> [Tasks for this exercise]
1. Can you copy, word for word, the part of the passage on the i* modeling framework that opens with the words containing "An SD model" and closes with "of an actor."?
2. Can you pick up the passage on the i* modeling framework where it stops and continue it?

> [Passage for review]
============
In contrast, the UML use case approach covers only functional goals, with actors directly involved in operations (typically with software). The KAOS approach covers goals of all types but is less concerned with the intentionality of actors.

==Elements==
The model describes dependencies among actors. There are four elements to describe them: goal, soft goal, task and resource. The central concept in i* is in fact that of the intentional actor. Organizational actors are viewed as having intentional properties such as goals, beliefs, abilities, and commitments (concept of distributed intentionality). Actors depend on each other for goals to be achieved, tasks to be performed and resources to be furnished. By depending on others, an actor may be able to achieve goals that are difficult or impossible to achieve on its own; on the other hand, an actor becomes vulnerable if the depended-on actors do not deliver. Actors are strategic in the sense that they are concerned about opportunities and vulnerabilities, and seek rearrangement of their environments that would better serve their interests by restructuring intentional relationships.

==Models==
i* framework consists of two main modeling components:

===Strategic Dependency model (SD)===

An SD model describes a network of dependency relationships among various actors in an organisational context. The actor is usually identified within the context of the model. This model shows who an actor is and who depend on the work of an actor.
============
> [Dataset extract]

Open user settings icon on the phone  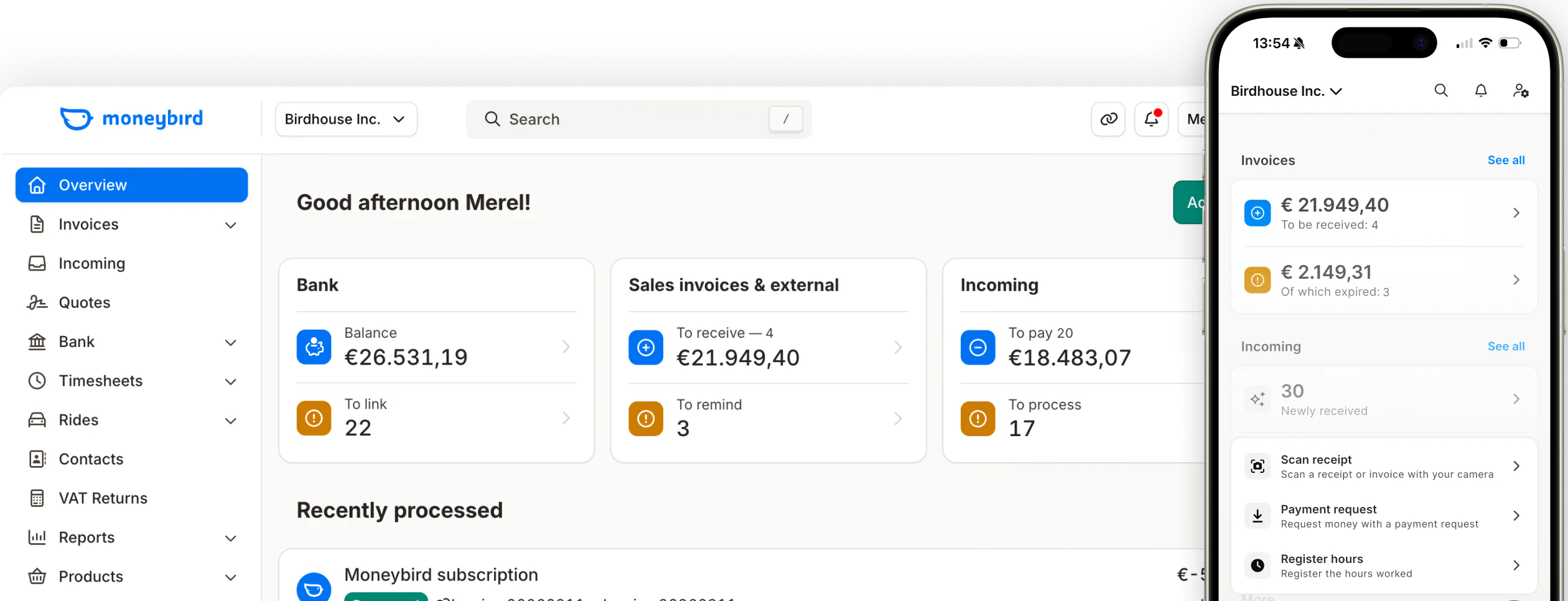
============
> [Responses by task]
1.
An SD model describes a network of dependency relationships among various actors in an organisational context. The actor is usually identified within the context of the model. This model shows who an actor is and who depend on the work of an actor.

2.
An SD model consists of a set of nodes and links connecting the actors. Nodes represent actors and each link represents a dependency between two actors. The depending actor is called Depender and the actor who is depended upon is called the Dependee.

===Strategic Rationale model (SR)===
An SR model allows modeling of the reasons associated with each actor and their dependencies, and provides information about how actors achieve their goals and soft goals. This model includes only elements considered as important enough to impact the results of a goal.

The SR model shows the dependencies of the actors by including the SD model. Relating to these dependencies, the SR model specifies goals, soft goals, tasks and resources. Compared with SD models, SR models provide a more detailed level of modeling by looking inside actors to model internal, intentional relationships. Intentional elements (goals, soft goals, tasks, resources) appear in the SR model not only as external dependencies, but also as internal elements linked by means-ends relationships and task-decompositions. The means-end links provide understanding about why an actor would engage in some tasks, pursue a goal, need a resource, or want a soft goal; the task-decomposition links provide a hierarchical description of intentional elements that make up a routine. Such a model is used to describe stakeholder interests and concerns, and how they might be addressed by different configurations of systems and environments.

==Reasons for using i*==
i* provides the possibility to achieve information in an early phase of the software engineering process. In former days UML was used to make information visible, but as UML often focuses on organisational objects, which are not so important in the early phase, when the emphasis should be on helping stakeholders gain better understanding of the various possibilities for using information systems in their organizations.

i* models offer a number of levels of analysis, in terms of ability, workability, viability and believability.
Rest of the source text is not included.